A set of Google metrics measuring real-world user experience: loading speed (LCP), interactivity (INP), and visual stability (CLS).
Core Web Vitals are a set of specific metrics that Google uses to measure the user experience of a web page. As of 2024, the three Core Web Vitals are:
- Largest Contentful Paint (LCP): Measures loading performance. The largest visible element should load within 2.5 seconds. - Interaction to Next Paint (INP): Measures interactivity. The page should respond to user interactions within 200 milliseconds. INP replaced First Input Delay (FID) in March 2024. - Cumulative Layout Shift (CLS): Measures visual stability. The page should have a CLS score below 0.1, meaning elements should not shift around unexpectedly as the page loads.

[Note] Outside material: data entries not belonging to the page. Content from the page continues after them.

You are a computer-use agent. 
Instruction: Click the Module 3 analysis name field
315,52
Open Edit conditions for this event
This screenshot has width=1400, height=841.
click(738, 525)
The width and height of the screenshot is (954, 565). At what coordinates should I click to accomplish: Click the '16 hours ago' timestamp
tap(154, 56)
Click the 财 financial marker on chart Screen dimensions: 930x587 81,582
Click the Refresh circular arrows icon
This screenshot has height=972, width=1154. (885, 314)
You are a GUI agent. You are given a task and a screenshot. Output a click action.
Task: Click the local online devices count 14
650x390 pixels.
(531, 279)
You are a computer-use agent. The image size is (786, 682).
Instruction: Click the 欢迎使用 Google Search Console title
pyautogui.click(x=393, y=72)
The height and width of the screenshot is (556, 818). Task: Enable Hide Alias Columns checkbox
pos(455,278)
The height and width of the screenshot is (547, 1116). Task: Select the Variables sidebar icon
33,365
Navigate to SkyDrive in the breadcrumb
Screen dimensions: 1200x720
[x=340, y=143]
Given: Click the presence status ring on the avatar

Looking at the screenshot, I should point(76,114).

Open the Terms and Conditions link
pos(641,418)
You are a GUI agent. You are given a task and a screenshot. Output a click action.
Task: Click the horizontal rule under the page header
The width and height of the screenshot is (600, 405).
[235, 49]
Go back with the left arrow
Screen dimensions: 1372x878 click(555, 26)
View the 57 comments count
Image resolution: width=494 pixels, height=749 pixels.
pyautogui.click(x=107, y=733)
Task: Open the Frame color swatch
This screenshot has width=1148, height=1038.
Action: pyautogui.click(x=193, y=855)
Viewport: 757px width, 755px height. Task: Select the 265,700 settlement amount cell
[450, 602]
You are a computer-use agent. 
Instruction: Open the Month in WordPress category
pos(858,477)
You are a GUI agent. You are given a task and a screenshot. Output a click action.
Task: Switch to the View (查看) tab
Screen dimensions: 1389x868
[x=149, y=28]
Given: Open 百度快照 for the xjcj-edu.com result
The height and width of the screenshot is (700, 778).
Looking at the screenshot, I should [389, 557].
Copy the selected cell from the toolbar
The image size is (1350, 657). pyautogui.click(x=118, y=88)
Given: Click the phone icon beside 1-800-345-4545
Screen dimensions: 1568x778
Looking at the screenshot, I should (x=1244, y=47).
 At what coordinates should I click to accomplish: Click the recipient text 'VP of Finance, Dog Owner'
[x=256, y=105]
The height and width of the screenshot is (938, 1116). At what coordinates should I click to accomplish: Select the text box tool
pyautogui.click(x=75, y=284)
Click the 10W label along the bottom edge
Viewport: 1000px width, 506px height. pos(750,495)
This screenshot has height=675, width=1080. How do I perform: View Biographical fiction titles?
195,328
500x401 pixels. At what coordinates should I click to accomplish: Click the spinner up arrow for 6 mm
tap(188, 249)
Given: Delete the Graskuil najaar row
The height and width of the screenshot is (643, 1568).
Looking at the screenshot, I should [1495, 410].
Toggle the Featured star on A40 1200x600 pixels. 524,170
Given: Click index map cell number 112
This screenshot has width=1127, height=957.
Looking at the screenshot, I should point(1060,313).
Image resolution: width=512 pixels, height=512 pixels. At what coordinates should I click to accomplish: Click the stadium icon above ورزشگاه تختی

Core Web Vitals are a confirmed Google ranking factor as part of the broader "page experience" signals. While their direct ranking impact is modest compared to content quality and links, they serve as a tiebreaker between otherwise similar pages.
More importantly, poor Core Web Vitals directly hurt user experience and conversion rates. A page that takes 5 seconds to load or shifts around while the user tries to click will lose visitors regardless of its search rankings.
A blog article has an LCP of 4.2 seconds because a large hero image loads slowly. After converting the image to WebP format and adding width/height attributes to prevent CLS, LCP drops to 1.8 seconds and CLS improves from 0.15 to 0.02. Both metrics now pass Google's thresholds.